Managed services, such as Cloud Storage and BigQuery, ensure that storage is available as needed. In the case of BigQuery, even if you do not scale storage directly, you may want to consider partitioning data to improve query performance. Partitioning organizes data in a way that allows the query processor to scan smaller amounts of data to answer a query. For example, assume that Mountkirk Games is storing summary data about user sessions in BigQuery. The data includes a date indicating the day that the session data was collected. Analysts typically analyze data at the week and month levels. If the data is partitioned by week or month, the query processor would scan only the partitions needed to answer the query. Data that is outside the date range of the query would not have to be scanned. Since BigQuery charges by the amount of data scanned, this can help reduce costs.

Network Design for Scalability

Connectivity between on-premises data centers and Google data centers doesn't scale the way storage and compute scales. You need to plan ahead for what is the upper limit of what will be needed. You should plan for peak capacity, although you may only pay for bandwidth used depending on your provider.

Reliability

Reliability is a measure of the likelihood of a system being available and able to meet the needs of the load on the system. When analyzing technical requirements, it is important to look for reliability requirements. As with availability and scalability, these requirements may be explicit or implicit.

Designing for reliability requires that you consider how to minimize the chance of system failures. For example, we employ redundancy to mitigate the risk of a hardware failure leaving a crucial component unavailable. We also use DevOps best practices to manage risks with configuration changes and when managing infrastructure as code. These are the same practices that we employ to ensure availability.

You also need to consider how to respond when systems do fail. Distributed applications are complicated. A single application may depend on multiple microservices, each with a number of dependencies on other services, which may be developed and managed by another team within the organization or may be a third-party service.

Measuring Reliability

There are different ways to measure reliability, but some are more informative than others.

Total system uptime is one measure. This sounds simple and straightforward, but it is not—at least when dealing with distributed systems. Specifically, what measure do you use to determine whether a system is up? If at least one server is available, is a system up? If there was a problem with an instance group in Compute Engine or the pods in a Kubernetes deployment, you may be able to respond to some requests but not others. If your definition of uptime is based on just having one or some percentage of desired VMs or pods running, then this may not accurately reflect user experience regarding reliability.

Rather than focus on the implementation metrics, such as the number of instances available, reliability is better measured as a function of the work performed by the service. The number of requests that are successfully responded to is a good basis for measuring reliability. Successful request rate is the percentage of all application requests that are successfully responded to. This measure has the advantage of being easy to calculate and of providing a good indicator for the user experience.

Reliability Engineering

As an architect, you should consider ways to support reliability early in the design stage. This should include the following:

  • Identifying how to monitor services. Will they require custom metrics?
  • Considering alerting conditions. How do you balance the need for early indication that a problem may be emerging with the need to avoid overloading DevOps teams with unactionable alerts?
  • Using existing incident response procedures with the new system. Does this system require any specialized procedures during an incident? For example, if this is the first application to store confidential, personally identifying information, you may need to add procedures to notify the information security team if an incident involves a failure in access controls.
  • Implementing a system for tracking outages and performing post-mortems to understand why a disruption occurred.
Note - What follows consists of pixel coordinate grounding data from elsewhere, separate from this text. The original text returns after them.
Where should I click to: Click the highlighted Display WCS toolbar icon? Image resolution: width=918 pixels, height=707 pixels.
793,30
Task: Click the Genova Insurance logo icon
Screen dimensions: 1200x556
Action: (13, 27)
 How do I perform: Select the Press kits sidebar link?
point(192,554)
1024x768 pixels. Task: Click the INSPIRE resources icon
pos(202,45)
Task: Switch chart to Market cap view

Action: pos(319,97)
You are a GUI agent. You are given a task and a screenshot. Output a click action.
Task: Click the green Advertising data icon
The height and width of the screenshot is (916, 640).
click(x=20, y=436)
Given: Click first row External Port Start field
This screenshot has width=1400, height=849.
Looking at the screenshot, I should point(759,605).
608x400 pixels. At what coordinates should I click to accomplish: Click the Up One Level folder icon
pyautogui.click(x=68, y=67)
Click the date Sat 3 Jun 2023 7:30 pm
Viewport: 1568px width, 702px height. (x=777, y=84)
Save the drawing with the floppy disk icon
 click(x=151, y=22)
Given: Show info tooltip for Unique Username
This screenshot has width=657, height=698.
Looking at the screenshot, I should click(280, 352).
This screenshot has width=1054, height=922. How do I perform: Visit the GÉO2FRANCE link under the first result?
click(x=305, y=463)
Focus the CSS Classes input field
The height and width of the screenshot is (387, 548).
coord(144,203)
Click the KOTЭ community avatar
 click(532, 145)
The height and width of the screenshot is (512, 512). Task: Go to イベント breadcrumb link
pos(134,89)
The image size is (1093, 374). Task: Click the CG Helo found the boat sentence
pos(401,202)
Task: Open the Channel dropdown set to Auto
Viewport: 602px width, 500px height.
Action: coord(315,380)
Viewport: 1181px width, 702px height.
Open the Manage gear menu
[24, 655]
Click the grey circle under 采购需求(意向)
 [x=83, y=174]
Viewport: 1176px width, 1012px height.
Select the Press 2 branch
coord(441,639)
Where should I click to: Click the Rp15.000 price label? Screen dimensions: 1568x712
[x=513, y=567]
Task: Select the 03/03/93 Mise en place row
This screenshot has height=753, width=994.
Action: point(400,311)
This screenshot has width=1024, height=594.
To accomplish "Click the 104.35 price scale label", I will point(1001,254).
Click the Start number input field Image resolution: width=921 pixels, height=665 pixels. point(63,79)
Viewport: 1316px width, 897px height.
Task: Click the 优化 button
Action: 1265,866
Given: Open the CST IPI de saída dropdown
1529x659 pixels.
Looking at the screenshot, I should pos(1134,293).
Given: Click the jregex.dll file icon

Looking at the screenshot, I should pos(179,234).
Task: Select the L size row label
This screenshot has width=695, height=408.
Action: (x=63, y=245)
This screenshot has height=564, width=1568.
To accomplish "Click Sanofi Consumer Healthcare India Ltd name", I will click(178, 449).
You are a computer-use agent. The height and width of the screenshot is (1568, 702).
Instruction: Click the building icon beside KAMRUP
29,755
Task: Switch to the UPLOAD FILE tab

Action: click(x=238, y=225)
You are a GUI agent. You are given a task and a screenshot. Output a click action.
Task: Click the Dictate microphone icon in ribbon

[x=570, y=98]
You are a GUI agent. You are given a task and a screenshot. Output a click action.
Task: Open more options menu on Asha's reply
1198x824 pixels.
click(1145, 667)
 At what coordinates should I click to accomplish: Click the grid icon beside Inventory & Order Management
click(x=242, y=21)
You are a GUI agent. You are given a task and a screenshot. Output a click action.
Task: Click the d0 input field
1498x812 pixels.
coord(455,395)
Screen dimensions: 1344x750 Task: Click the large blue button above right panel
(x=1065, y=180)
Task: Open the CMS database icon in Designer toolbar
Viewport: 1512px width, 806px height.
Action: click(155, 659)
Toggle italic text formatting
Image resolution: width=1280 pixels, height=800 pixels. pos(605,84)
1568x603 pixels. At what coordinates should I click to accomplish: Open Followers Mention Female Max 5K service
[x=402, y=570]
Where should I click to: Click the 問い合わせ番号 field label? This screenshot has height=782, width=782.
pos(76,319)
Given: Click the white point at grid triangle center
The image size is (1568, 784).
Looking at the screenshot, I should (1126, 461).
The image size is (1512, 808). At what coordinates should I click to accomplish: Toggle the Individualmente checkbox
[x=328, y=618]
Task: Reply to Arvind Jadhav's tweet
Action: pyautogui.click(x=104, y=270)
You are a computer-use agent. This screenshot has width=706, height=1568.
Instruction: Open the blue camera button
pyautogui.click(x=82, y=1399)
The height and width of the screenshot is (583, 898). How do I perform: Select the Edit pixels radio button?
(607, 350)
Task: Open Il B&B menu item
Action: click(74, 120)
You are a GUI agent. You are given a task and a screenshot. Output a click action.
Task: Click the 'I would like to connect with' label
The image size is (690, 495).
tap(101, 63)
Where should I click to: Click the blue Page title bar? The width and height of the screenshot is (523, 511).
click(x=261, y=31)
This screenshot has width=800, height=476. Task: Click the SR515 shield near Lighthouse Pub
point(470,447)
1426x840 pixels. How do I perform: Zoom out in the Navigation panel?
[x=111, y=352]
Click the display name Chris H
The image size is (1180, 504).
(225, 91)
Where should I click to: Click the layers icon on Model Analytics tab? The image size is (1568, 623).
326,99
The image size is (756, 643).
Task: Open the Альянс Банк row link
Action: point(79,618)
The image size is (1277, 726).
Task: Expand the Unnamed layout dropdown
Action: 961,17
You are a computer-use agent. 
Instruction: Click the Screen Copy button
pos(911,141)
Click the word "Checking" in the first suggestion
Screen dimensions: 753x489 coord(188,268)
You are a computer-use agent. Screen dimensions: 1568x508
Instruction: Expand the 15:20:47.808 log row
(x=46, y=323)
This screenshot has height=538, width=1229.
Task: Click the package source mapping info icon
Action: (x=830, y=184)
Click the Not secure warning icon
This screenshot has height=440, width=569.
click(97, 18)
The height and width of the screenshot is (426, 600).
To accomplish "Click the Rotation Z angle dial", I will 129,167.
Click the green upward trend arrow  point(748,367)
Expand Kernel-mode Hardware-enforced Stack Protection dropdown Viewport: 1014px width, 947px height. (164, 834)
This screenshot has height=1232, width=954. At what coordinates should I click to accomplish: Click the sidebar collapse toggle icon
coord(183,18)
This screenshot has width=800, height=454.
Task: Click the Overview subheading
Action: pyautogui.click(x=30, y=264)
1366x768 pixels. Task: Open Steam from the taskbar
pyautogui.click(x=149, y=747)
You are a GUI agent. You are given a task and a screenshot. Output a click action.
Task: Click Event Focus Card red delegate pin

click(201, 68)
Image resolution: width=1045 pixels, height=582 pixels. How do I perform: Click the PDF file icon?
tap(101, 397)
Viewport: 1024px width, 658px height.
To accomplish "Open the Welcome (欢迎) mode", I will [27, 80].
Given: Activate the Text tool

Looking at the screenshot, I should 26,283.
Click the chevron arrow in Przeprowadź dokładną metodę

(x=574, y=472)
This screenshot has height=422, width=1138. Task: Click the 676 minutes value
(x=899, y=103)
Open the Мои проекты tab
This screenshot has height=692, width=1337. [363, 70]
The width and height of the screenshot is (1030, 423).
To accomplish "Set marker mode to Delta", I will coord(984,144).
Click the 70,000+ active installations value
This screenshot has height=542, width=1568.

Designing for reliability engineering requires an emphasis on organizational and management issues. This is different than designing for high availability and scalability, which is dominated by technical considerations. As an architect, it is important to remember that your responsibilities include both technical and management aspects of system design.

Summary

Architects are constantly working with technical requirements. Sometimes these requirements are explicitly stated, such as when a line-of-business manager states that the system will need to store 10 TB of data per day or that the data warehouse must support SQL. In other cases, you must infer technical requirements from other statements. If a streaming application must be able to accept late-arriving data, this implies the need to buffer data when it arrives and to specify how long to wait for late data.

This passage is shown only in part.